Man you can leave them in there for pretty much as long as you like, just make sure roots don't become tangeled.  I don't transplant out of my cloner until I have roots that are at least 8-12 inches long.  One time I left one in there until the root mass was as thick as my forearm.  So yeah you're golden man.  You might want to put them on super weak nutes though like 1ml per liter, but I wouldn't worry about that until the roots hit the bottom of your rez.


----------



## trillions of atoms (May 26, 2008)

read the supercropping link in my sig, and place the taller plants on the outside of the bulb to either side with the smaller plants in the center- rotate the plants around 180 degree everyday so both sides of the big colas get some light....
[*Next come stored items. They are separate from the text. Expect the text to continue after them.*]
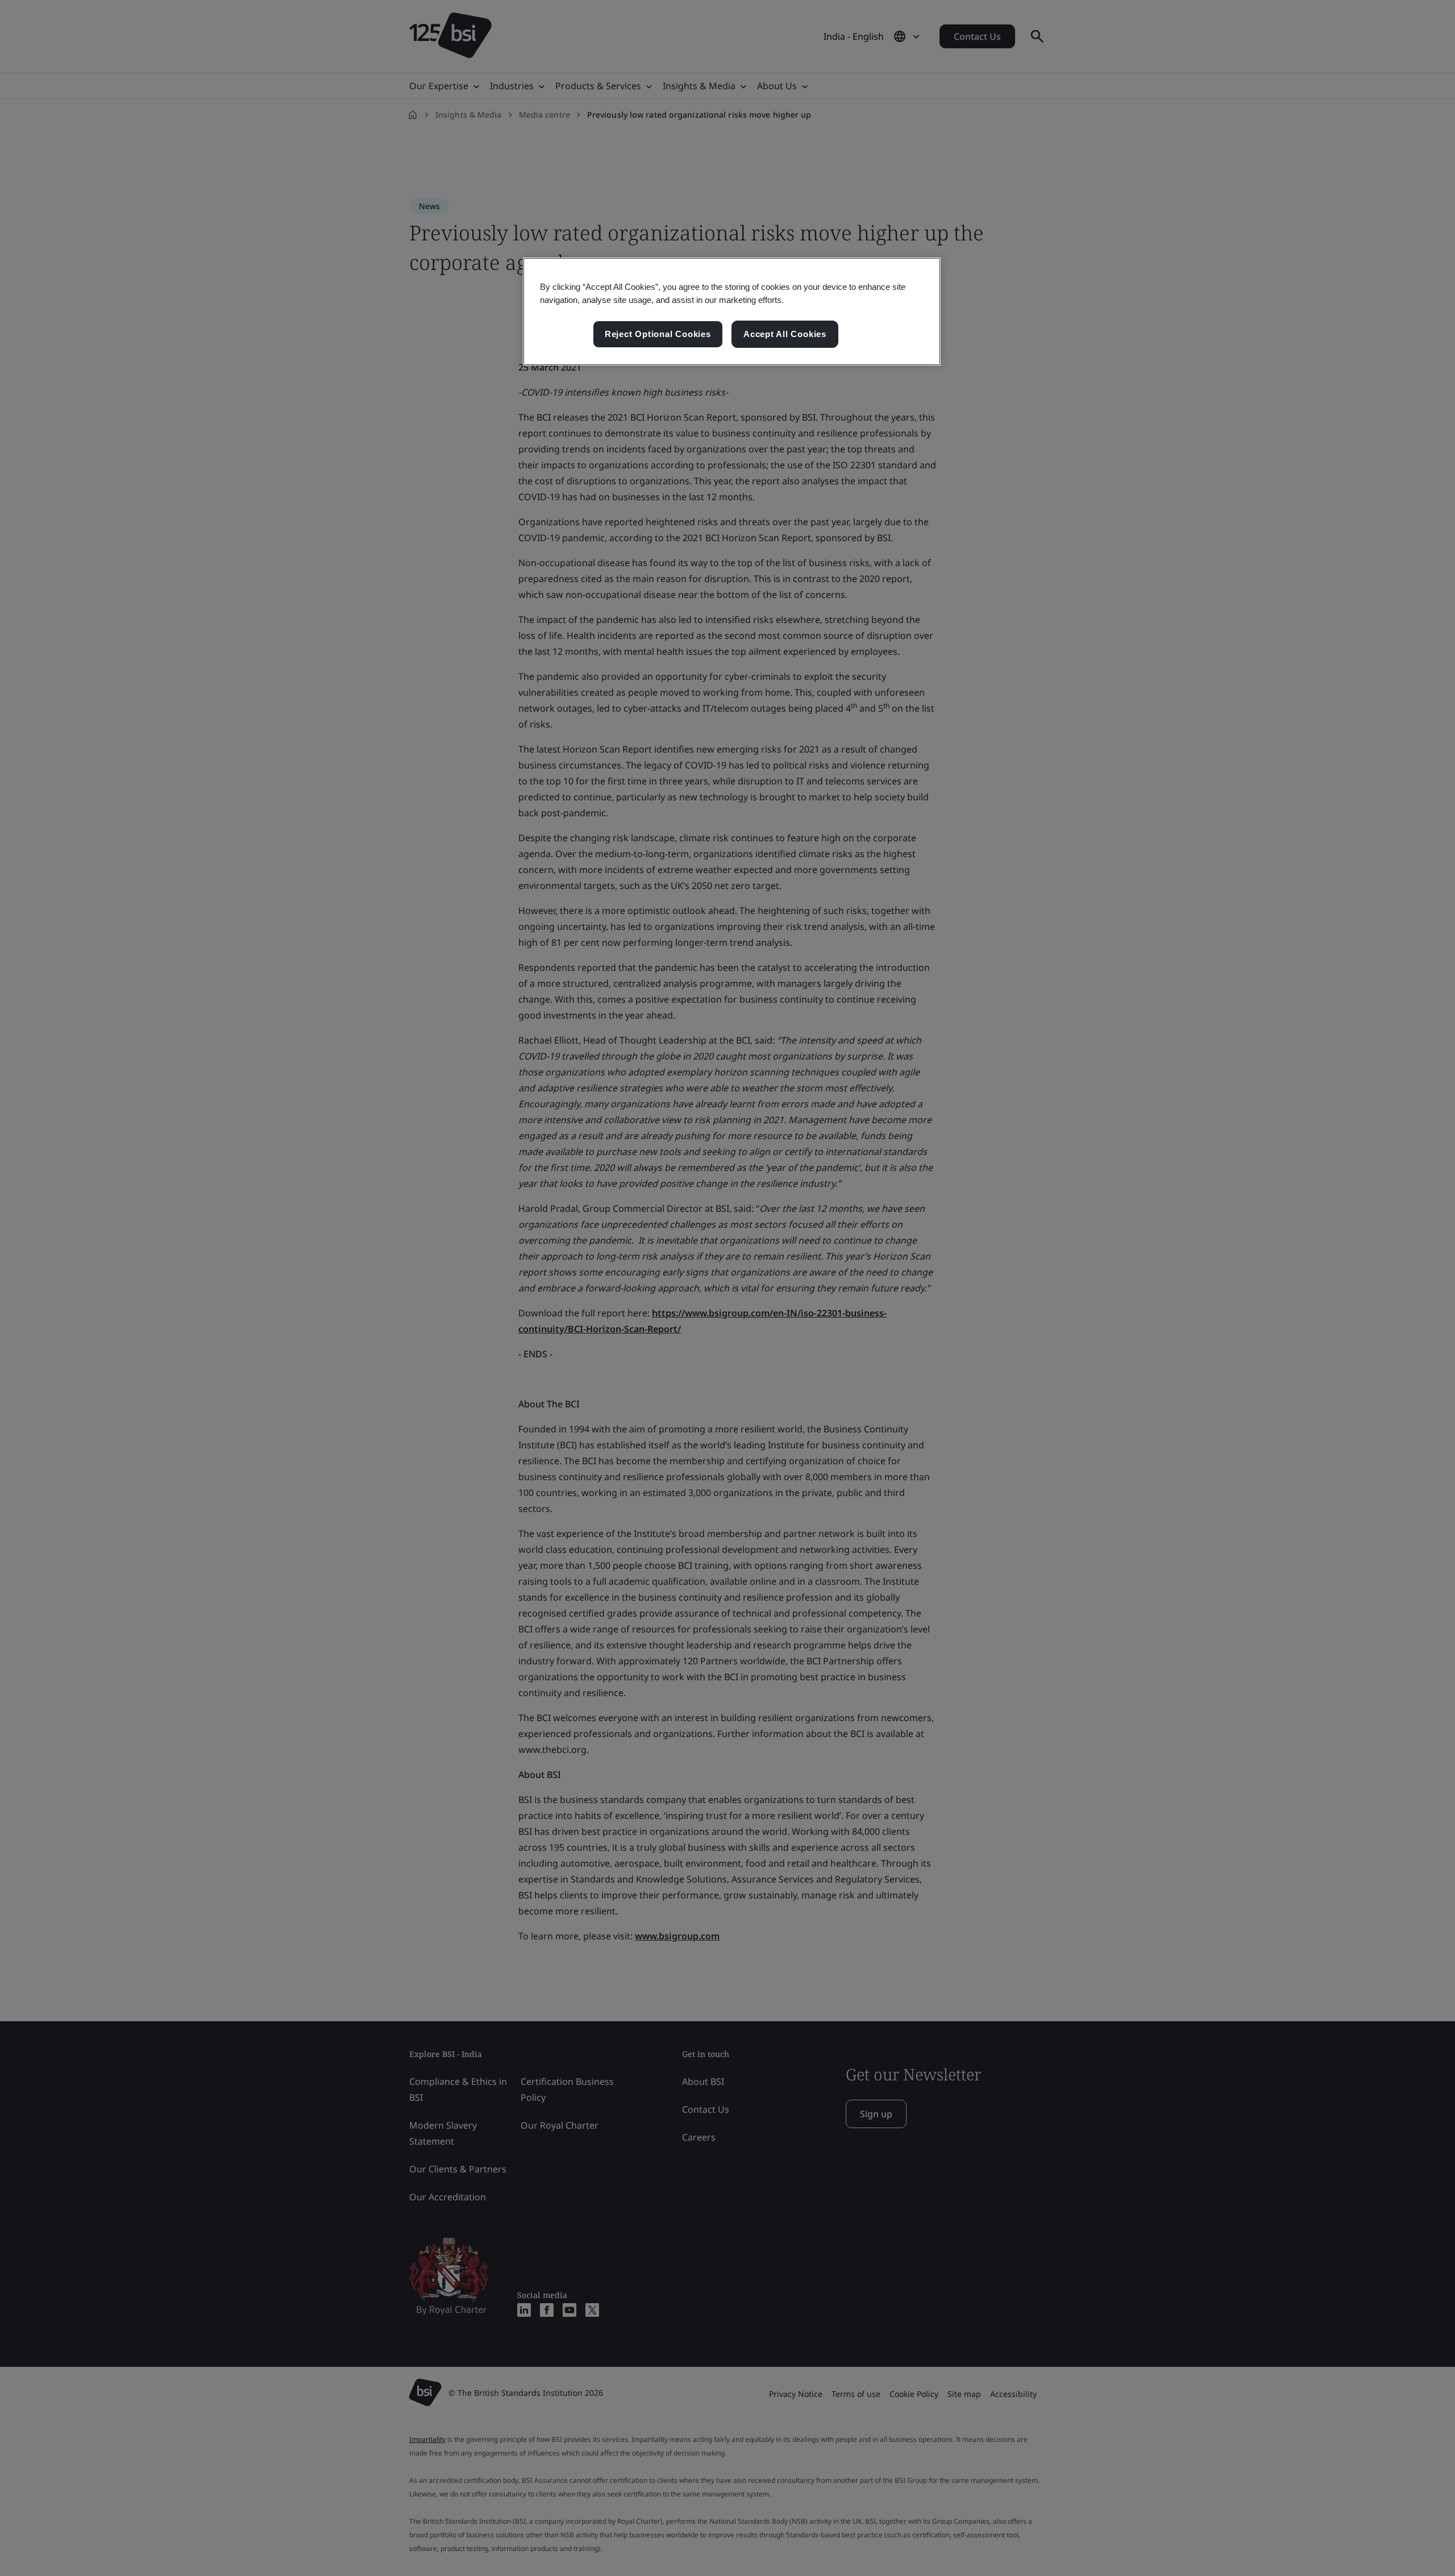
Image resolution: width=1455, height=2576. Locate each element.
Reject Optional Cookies (658, 334)
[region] (732, 311)
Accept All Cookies (784, 334)
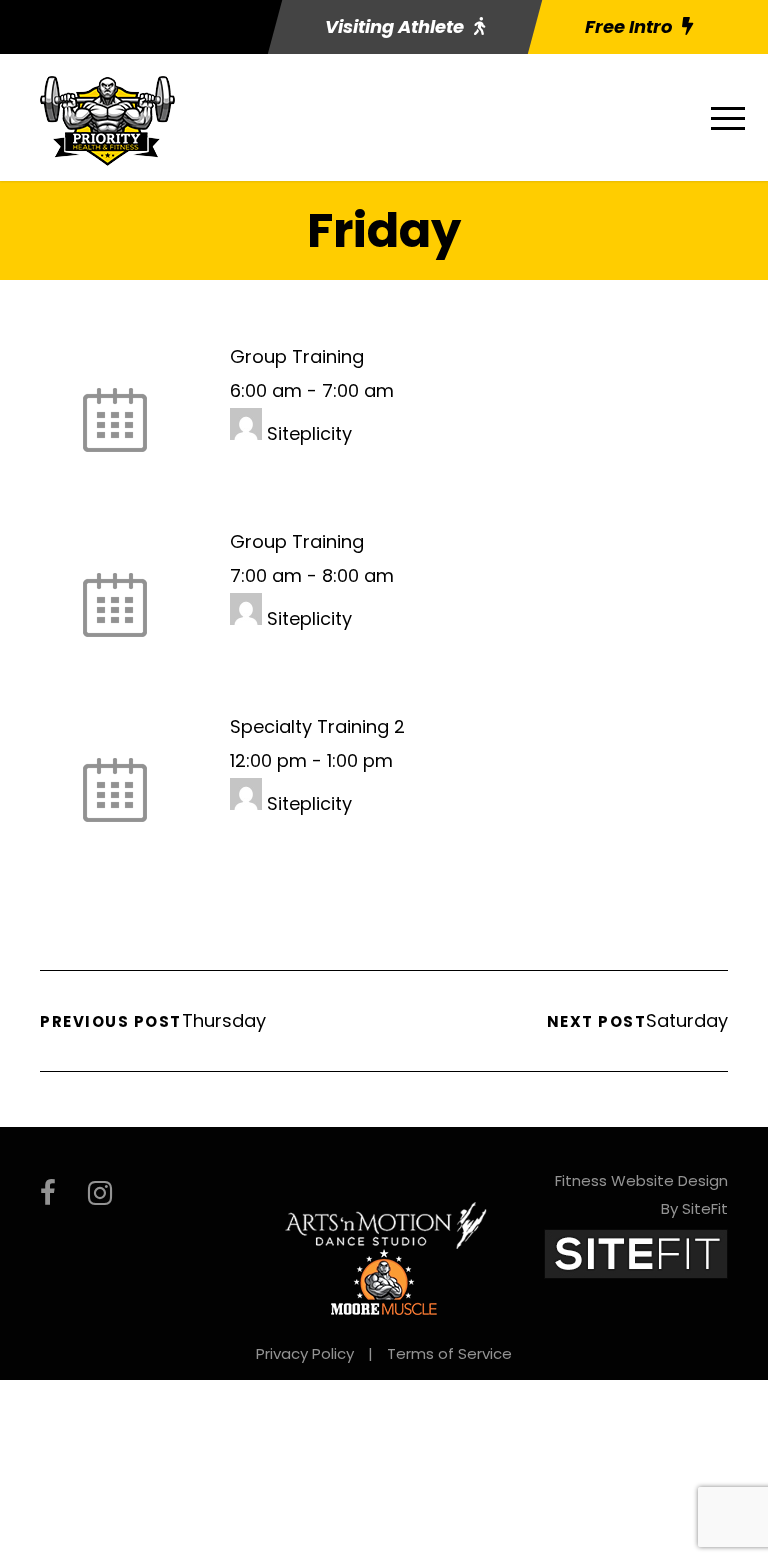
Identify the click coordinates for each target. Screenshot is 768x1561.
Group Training (297, 356)
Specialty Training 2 (317, 726)
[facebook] (48, 1193)
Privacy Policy (305, 1353)
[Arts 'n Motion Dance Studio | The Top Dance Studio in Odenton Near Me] (386, 1224)
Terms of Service (449, 1353)
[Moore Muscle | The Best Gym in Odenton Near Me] (384, 1280)
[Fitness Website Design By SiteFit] (636, 1252)
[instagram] (100, 1193)
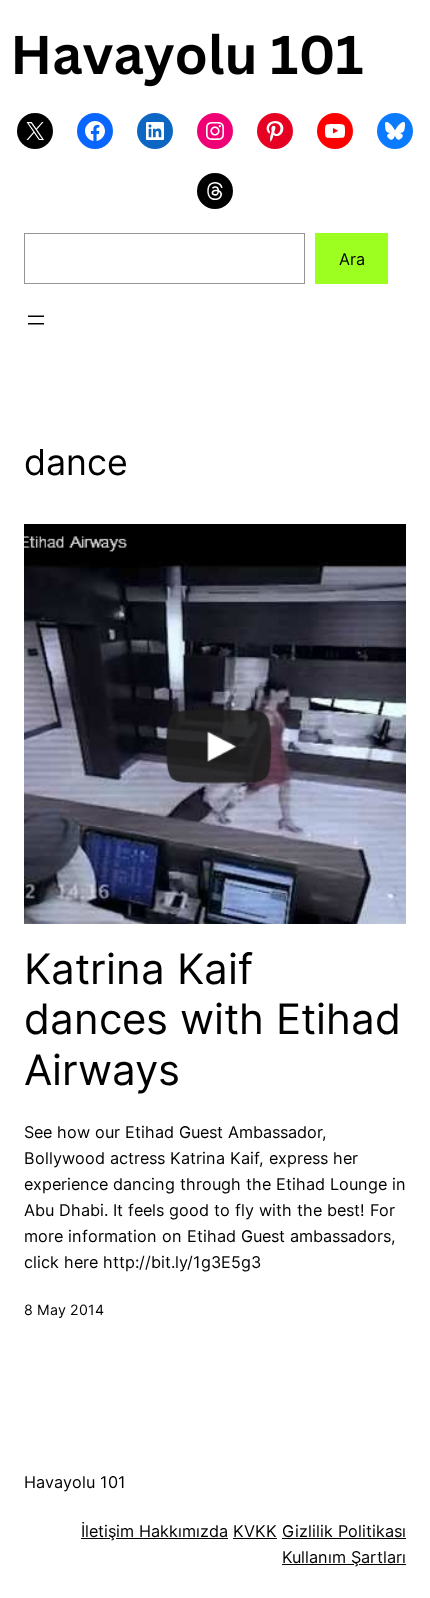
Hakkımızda (181, 1531)
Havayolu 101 (75, 1482)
you could even raise the smnaller pots up on milk crates or boxes so they wont strech as bad.

lookin great!


----------



## smokybear (May 26, 2008)

The ladies are coming along nicely my friend. Nice work. Definitely keep us posted. They are starting to look very tasty. Keep us posted. Take care and be safe.


----------



## SmknWhiteWidow (May 27, 2008)

here's the clone pictures i promised. a lot of the lower leaves look dead and only 3 have rooted out of the 13 cuts. we'll keep them in the cloner a few more week then they're going into soil and transplanted to outdoor. we'll take as many of the guaranteed females as we can get though. this cloning thing is nice eh.


----------



## gangalama (May 27, 2008)

Lookn good. Cant wait 2c some nuggets!!!!


----------



## SmknWhiteWidow (Jun 8, 2008)

Here are all 7 pineapple skunk plants. They're starting to finally fill out. I think we're going to let them go at least 10 weeks and reap the benefits of our patience. The leaves are yellowing pretty bad but that happened to us last time as well, i think it was a nute difficiency. they are starting to look better so i can't complain to much. can't wait for this month to be over so we can start lookin forward to harvest!


----------



## SmknWhiteWidow (Jun 9, 2008)

I couldn't put up pics of the red diesel last night because they were in the dark period. ill get some pics of them up later on today.


----------



## SmknWhiteWidow (Jun 15, 2008)

here's the red diesel as they are, almost 2 weeks into flowering.


----------



## SmknWhiteWidow (Jul 3, 2008)

sorry been real busy lately. decided to give the ladies the chop tonight. been 9 weeks flowering. heres some pics, ill get back with the dry weight.


----------



## [email protected] (Jul 3, 2008)

uggggg wish i was in your shoes... maybe youll be able to test some small pop corn nugz for the 4th.... man good journal keep it up..


----------



## lyfr (Jul 3, 2008)

awesome man, light it up!


----------



## THE BROTHER'S GRUNT (Jul 3, 2008)

*CONGRATS on the harvest mang. :aok: Nothing like bringing down the ladies knowing you'll be smoking them soon. :hubba:  Great job.  *


----------



## T-MaStAA (Jul 3, 2008)

Man nice harvest, nothing like home grown. Please give us a weight, I'd love to know your yield!


----------



## Thorn (Jul 4, 2008)

wow nice harvest buddy! Congrats! 

Those red diesel looked a little nitgrogen deficiecnt if that makes sense, sorry i'm high  How are they doing at the mo?


----------



## SmknWhiteWidow (Jul 4, 2008)

the diesel are doin just fine. ya they were deficient. gave them a good shot of nutes and they perked right back up without yellowin. i love this pineapple bud. so fruity and gets me ripped.  ...... i love harvest time


----------



## SmknWhiteWidow (Jul 21, 2008)

the red diesel are lookin great! can't wait to chop these babies down in a few weeks. probably our smallest yield but definately looks the most potent.


----------



## SmknWhiteWidow (Jul 25, 2008)

here's the red diesel again, got a few more weeks still til' we harvest. let me know what ya think.


----------



## akirahz (Jul 25, 2008)

Oh my.. ... oh .. oh OH! .. OH MY!!! .. your plants and buds just look sooo tantalizing and terrific!!, you should be a med grower - A+ .. me luvs the pineapple skunk and chunky diesel pictures, they are superb bro


----------



## SmknWhiteWidow (Jul 25, 2008)

Thanks akirahz! it does look very lovely right now. sorry about taking pics of only the one cola i was real baked when i updated the journal last night haha. i'll try to throw up some more pics in a few days.


----------



## Thorn (Jul 25, 2008)

Very Nice!!!


----------



## KGB30 (Jul 25, 2008)

Sweet Harvest..


----------